▸ **TASK INSTRUCTIONS**:
Repeat exactly the lines from the line containing "Viewport: 1516px width, 784px height." through the last line of the records below, inclusive, and nothing else.

ENTRIES SHOWN: Begin

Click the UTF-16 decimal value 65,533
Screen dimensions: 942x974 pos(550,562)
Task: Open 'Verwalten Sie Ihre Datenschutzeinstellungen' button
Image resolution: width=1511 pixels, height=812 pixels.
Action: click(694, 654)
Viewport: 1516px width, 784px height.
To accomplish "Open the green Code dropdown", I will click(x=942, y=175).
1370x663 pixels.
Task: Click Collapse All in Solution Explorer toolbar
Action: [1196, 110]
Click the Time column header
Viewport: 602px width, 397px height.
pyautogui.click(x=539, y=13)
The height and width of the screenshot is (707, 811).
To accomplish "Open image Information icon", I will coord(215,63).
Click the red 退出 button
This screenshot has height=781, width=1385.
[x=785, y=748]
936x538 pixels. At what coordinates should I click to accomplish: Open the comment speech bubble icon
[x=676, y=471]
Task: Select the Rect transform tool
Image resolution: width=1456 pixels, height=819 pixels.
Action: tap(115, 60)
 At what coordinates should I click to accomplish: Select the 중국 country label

ENTRIES SHOWN: End

▸ **ANSWER FOR THE TASK**:
Viewport: 1516px width, 784px height.
To accomplish "Open the green Code dropdown", I will click(x=942, y=175).
1370x663 pixels.
Task: Click Collapse All in Solution Explorer toolbar
Action: [1196, 110]
Click the Time column header
Viewport: 602px width, 397px height.
pyautogui.click(x=539, y=13)
The height and width of the screenshot is (707, 811).
To accomplish "Open image Information icon", I will coord(215,63).
Click the red 退出 button
This screenshot has height=781, width=1385.
[x=785, y=748]
936x538 pixels. At what coordinates should I click to accomplish: Open the comment speech bubble icon
[x=676, y=471]
Task: Select the Rect transform tool
Image resolution: width=1456 pixels, height=819 pixels.
Action: tap(115, 60)
 At what coordinates should I click to accomplish: Select the 중국 country label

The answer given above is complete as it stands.